Design study of large superconducting coil system for JA DEMO

13 May 2021, 08:30
4h
Virtual Event

Virtual Event

Regular Poster Fusion Energy Technology P5 Posters 5

Speaker

Hiroyasu Utoh (National Institutes for Quantum and Radiological Science and Technology)

Description

Generally, DEMO requires larger toroidal field (TF) coils than ITER, resulting in two major difficulties, the tolerance in TF coil fabrication and installation and an increased inductance. This paper presents the possible solutions these on the basis of the design study on Japan’s DEMO (JA DEMO). It was confirmed that, in the case of adopting a mitigated tolerance by a factor of 2.5-5 compared with that of ITER, the resulting error field of TF coils is correctable to an acceptable level in terms of locked mode avoidance.
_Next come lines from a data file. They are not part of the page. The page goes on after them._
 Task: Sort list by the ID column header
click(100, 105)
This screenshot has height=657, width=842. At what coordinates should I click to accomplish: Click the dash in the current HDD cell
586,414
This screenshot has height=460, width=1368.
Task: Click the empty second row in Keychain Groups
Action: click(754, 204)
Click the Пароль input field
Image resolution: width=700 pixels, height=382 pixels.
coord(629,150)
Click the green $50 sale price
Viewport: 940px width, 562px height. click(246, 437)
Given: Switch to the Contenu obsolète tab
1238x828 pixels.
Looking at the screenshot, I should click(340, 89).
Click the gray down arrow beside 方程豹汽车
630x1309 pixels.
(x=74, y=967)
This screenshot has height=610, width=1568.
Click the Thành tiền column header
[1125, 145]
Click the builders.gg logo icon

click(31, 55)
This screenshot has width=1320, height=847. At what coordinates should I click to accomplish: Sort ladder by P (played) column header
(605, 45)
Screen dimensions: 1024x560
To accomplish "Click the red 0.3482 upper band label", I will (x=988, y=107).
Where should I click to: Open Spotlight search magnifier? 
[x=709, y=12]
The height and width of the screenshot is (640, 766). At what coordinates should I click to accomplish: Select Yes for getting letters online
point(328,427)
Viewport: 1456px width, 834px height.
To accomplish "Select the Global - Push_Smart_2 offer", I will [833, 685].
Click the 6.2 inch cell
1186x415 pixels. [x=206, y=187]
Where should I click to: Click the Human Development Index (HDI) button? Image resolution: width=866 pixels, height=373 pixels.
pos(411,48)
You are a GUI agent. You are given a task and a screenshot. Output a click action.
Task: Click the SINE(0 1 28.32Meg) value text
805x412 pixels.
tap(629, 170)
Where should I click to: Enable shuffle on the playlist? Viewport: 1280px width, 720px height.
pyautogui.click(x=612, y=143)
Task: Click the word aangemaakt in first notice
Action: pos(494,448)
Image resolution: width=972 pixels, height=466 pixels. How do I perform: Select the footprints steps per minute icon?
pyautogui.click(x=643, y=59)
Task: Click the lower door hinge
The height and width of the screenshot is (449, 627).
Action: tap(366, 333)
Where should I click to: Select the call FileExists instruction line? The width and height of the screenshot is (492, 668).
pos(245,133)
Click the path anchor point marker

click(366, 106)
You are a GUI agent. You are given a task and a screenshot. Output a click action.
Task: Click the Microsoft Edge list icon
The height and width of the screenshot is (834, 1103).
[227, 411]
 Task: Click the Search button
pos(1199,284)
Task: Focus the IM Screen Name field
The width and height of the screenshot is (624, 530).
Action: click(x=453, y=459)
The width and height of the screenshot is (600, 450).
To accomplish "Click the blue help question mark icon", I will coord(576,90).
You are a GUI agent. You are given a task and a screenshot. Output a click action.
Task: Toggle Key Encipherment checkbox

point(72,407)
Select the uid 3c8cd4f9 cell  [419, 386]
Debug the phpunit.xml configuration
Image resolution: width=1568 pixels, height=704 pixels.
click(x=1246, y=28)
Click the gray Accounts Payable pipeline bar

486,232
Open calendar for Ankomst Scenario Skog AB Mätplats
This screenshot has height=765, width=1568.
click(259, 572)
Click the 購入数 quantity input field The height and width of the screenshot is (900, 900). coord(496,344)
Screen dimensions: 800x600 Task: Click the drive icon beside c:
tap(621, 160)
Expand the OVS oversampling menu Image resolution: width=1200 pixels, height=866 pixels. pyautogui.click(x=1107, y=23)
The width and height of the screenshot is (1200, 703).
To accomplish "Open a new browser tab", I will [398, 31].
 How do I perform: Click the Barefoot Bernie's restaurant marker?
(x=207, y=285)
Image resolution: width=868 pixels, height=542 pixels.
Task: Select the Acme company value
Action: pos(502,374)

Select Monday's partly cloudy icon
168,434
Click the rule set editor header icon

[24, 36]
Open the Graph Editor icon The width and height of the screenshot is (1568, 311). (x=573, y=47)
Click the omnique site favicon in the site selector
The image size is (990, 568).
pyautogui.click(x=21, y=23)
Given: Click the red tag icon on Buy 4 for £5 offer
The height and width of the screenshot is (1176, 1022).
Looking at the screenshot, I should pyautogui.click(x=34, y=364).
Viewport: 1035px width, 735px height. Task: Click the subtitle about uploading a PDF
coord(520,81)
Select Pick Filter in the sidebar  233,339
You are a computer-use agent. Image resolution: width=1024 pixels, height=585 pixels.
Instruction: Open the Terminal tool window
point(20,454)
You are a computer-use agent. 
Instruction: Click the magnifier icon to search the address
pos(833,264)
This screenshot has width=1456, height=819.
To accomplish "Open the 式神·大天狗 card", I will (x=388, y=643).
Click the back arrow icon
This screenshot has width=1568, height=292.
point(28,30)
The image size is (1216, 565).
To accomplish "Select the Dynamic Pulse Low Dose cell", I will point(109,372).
The validity of a fast discharge scheme of TF coil current at the discharge time constant of less than 30 sec was confirmed, leading to a reasonable terminal voltage of each TF coil and the consistency with the electromagnetic forces acting on the vacuum vessel due to the induced eddy current. The problems resulting from large-scale TF coils commonly used in DEMO can be resolved with these approaches.

1. Introduction
Japan’s DEMO (JA DEMO) requires larger toroidal field (TF) coils than ITER to attain higher fusion output (about 1.5 GW) with larger plasma volume and to allow the installation of breeding blanket inside the TF coil bore. The adoption of such large TF coils results in two major difficulties, (1) the tolerance in TF coil fabrication and installation (2) an increased inductance. Main design parameters of the JA DEMO are a plasma major radius of 8.5 m, fusion output of 1.5-2 GW, the net electricity of 0.2-0.3 GW, and magnetic field on the plasma axis of 6 T [A]. The superconducting coil system of the JA DEMO consists of 16 toroidal field (TF) coils, a central solenoid (CS) and 7 poloidal field (PF) coils, as shown in figure 1. To demonstrate steady-state electric power generation in a power plant scale, a higher magnetic field strength and a 1.5 times larger TF coil bore than those in ITER are necessary [B].
Superconducting magnet system (TFCs, CS, PFCs and EFCCs) for JA DEMO.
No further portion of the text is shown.